**Goal of the exercise**
An exact transcription of all the entries below is required.
··· Dataset records ···
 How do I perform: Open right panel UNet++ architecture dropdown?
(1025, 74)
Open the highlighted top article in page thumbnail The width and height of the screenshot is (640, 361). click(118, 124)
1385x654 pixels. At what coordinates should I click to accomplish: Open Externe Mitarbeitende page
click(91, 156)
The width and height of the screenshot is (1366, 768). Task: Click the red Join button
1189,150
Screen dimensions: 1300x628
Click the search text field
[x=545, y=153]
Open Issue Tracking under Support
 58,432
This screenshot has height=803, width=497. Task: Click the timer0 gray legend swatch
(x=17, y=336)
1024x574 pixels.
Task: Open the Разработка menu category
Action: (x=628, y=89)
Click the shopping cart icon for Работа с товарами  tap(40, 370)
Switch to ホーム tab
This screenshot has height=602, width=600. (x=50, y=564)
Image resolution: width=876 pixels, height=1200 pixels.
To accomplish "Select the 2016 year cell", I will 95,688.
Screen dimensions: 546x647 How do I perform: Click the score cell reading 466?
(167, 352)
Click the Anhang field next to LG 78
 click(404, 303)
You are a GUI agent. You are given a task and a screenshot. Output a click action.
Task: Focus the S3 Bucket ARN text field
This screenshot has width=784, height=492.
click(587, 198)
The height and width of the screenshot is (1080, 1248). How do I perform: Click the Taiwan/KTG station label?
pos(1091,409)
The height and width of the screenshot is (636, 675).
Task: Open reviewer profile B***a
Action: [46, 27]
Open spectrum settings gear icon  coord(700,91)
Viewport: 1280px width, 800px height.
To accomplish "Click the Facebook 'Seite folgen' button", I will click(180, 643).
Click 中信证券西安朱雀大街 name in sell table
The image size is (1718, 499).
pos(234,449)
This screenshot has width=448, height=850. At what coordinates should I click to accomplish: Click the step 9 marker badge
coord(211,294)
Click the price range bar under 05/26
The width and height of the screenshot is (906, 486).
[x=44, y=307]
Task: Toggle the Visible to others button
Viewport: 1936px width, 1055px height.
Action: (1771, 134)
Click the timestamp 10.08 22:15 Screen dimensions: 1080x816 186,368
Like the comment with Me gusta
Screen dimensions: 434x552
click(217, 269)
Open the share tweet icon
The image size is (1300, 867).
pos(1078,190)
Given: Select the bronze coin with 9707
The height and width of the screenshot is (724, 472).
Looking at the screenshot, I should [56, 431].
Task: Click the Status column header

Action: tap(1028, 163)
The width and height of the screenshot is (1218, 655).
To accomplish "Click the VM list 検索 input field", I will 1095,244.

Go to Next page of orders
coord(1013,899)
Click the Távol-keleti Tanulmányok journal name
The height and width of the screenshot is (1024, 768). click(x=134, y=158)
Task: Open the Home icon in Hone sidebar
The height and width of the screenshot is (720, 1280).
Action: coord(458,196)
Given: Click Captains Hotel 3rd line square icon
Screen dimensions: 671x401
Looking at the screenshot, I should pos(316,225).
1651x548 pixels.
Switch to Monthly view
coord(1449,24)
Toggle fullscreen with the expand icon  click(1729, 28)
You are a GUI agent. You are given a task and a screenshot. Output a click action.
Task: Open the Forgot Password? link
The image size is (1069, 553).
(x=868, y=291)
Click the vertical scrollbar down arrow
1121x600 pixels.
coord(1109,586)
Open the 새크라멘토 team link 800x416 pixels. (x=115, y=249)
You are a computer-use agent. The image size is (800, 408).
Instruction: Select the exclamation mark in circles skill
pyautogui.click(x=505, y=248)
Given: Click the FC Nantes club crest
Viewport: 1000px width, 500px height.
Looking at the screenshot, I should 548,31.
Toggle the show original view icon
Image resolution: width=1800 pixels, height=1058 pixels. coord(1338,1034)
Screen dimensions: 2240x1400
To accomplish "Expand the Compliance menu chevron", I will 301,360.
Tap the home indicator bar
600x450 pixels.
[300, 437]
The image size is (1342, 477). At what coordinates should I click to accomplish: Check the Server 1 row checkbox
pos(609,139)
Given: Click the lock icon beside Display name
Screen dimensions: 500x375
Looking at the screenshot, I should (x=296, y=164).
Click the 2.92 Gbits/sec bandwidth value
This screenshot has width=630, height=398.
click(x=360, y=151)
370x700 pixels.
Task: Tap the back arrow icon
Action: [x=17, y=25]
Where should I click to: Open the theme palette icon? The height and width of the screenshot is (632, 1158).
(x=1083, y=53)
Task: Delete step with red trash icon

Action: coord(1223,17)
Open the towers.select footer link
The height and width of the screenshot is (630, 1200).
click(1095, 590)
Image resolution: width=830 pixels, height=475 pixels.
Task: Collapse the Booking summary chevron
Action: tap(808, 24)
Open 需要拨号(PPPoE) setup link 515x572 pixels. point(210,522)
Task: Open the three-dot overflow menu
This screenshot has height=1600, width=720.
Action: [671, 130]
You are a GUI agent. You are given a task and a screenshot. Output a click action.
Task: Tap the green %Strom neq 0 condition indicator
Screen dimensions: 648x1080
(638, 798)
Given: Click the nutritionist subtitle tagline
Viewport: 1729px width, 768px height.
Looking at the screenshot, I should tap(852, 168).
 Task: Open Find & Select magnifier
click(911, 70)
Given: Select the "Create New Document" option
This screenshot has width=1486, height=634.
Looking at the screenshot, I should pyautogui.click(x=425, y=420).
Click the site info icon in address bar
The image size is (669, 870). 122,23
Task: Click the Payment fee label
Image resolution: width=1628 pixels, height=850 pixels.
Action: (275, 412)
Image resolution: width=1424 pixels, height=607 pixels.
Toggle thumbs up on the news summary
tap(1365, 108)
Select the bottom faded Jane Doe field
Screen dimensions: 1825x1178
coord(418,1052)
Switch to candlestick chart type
···
**Answer box**
 How do I perform: Open right panel UNet++ architecture dropdown?
(1025, 74)
Open the highlighted top article in page thumbnail The width and height of the screenshot is (640, 361). click(118, 124)
1385x654 pixels. At what coordinates should I click to accomplish: Open Externe Mitarbeitende page
click(91, 156)
The width and height of the screenshot is (1366, 768). Task: Click the red Join button
1189,150
Screen dimensions: 1300x628
Click the search text field
[x=545, y=153]
Open Issue Tracking under Support
 58,432
This screenshot has height=803, width=497. Task: Click the timer0 gray legend swatch
(x=17, y=336)
1024x574 pixels.
Task: Open the Разработка menu category
Action: (x=628, y=89)
Click the shopping cart icon for Работа с товарами  tap(40, 370)
Switch to ホーム tab
This screenshot has height=602, width=600. (x=50, y=564)
Image resolution: width=876 pixels, height=1200 pixels.
To accomplish "Select the 2016 year cell", I will 95,688.
Screen dimensions: 546x647 How do I perform: Click the score cell reading 466?
(167, 352)
Click the Anhang field next to LG 78
 click(404, 303)
You are a GUI agent. You are given a task and a screenshot. Output a click action.
Task: Focus the S3 Bucket ARN text field
This screenshot has width=784, height=492.
click(587, 198)
The height and width of the screenshot is (1080, 1248). How do I perform: Click the Taiwan/KTG station label?
pos(1091,409)
The height and width of the screenshot is (636, 675).
Task: Open reviewer profile B***a
Action: [46, 27]
Open spectrum settings gear icon  coord(700,91)
Viewport: 1280px width, 800px height.
To accomplish "Click the Facebook 'Seite folgen' button", I will click(180, 643).
Click 中信证券西安朱雀大街 name in sell table
The image size is (1718, 499).
pos(234,449)
This screenshot has width=448, height=850. At what coordinates should I click to accomplish: Click the step 9 marker badge
coord(211,294)
Click the price range bar under 05/26
The width and height of the screenshot is (906, 486).
[x=44, y=307]
Task: Toggle the Visible to others button
Viewport: 1936px width, 1055px height.
Action: (1771, 134)
Click the timestamp 10.08 22:15 Screen dimensions: 1080x816 186,368
Like the comment with Me gusta
Screen dimensions: 434x552
click(217, 269)
Open the share tweet icon
The image size is (1300, 867).
pos(1078,190)
Given: Select the bronze coin with 9707
The height and width of the screenshot is (724, 472).
Looking at the screenshot, I should [56, 431].
Task: Click the Status column header

Action: tap(1028, 163)
The width and height of the screenshot is (1218, 655).
To accomplish "Click the VM list 検索 input field", I will 1095,244.

Go to Next page of orders
coord(1013,899)
Click the Távol-keleti Tanulmányok journal name
The height and width of the screenshot is (1024, 768). click(x=134, y=158)
Task: Open the Home icon in Hone sidebar
The height and width of the screenshot is (720, 1280).
Action: coord(458,196)
Given: Click Captains Hotel 3rd line square icon
Screen dimensions: 671x401
Looking at the screenshot, I should pos(316,225).
1651x548 pixels.
Switch to Monthly view
coord(1449,24)
Toggle fullscreen with the expand icon  click(1729, 28)
You are a GUI agent. You are given a task and a screenshot. Output a click action.
Task: Open the Forgot Password? link
The image size is (1069, 553).
(x=868, y=291)
Click the vertical scrollbar down arrow
1121x600 pixels.
coord(1109,586)
Open the 새크라멘토 team link 800x416 pixels. (x=115, y=249)
You are a computer-use agent. The image size is (800, 408).
Instruction: Select the exclamation mark in circles skill
pyautogui.click(x=505, y=248)
Given: Click the FC Nantes club crest
Viewport: 1000px width, 500px height.
Looking at the screenshot, I should 548,31.
Toggle the show original view icon
Image resolution: width=1800 pixels, height=1058 pixels. coord(1338,1034)
Screen dimensions: 2240x1400
To accomplish "Expand the Compliance menu chevron", I will 301,360.
Tap the home indicator bar
600x450 pixels.
[300, 437]
The image size is (1342, 477). At what coordinates should I click to accomplish: Check the Server 1 row checkbox
pos(609,139)
Given: Click the lock icon beside Display name
Screen dimensions: 500x375
Looking at the screenshot, I should (x=296, y=164).
Click the 2.92 Gbits/sec bandwidth value
This screenshot has width=630, height=398.
click(x=360, y=151)
370x700 pixels.
Task: Tap the back arrow icon
Action: [x=17, y=25]
Where should I click to: Open the theme palette icon? The height and width of the screenshot is (632, 1158).
(x=1083, y=53)
Task: Delete step with red trash icon

Action: coord(1223,17)
Open the towers.select footer link
The height and width of the screenshot is (630, 1200).
click(1095, 590)
Image resolution: width=830 pixels, height=475 pixels.
Task: Collapse the Booking summary chevron
Action: tap(808, 24)
Open 需要拨号(PPPoE) setup link 515x572 pixels. point(210,522)
Task: Open the three-dot overflow menu
This screenshot has height=1600, width=720.
Action: [671, 130]
You are a GUI agent. You are given a task and a screenshot. Output a click action.
Task: Tap the green %Strom neq 0 condition indicator
Screen dimensions: 648x1080
(638, 798)
Given: Click the nutritionist subtitle tagline
Viewport: 1729px width, 768px height.
Looking at the screenshot, I should tap(852, 168).
 Task: Open Find & Select magnifier
click(911, 70)
Given: Select the "Create New Document" option
This screenshot has width=1486, height=634.
Looking at the screenshot, I should pyautogui.click(x=425, y=420).
Click the site info icon in address bar
The image size is (669, 870). 122,23
Task: Click the Payment fee label
Image resolution: width=1628 pixels, height=850 pixels.
Action: (275, 412)
Image resolution: width=1424 pixels, height=607 pixels.
Toggle thumbs up on the news summary
tap(1365, 108)
Select the bottom faded Jane Doe field
Screen dimensions: 1825x1178
coord(418,1052)
Switch to candlestick chart type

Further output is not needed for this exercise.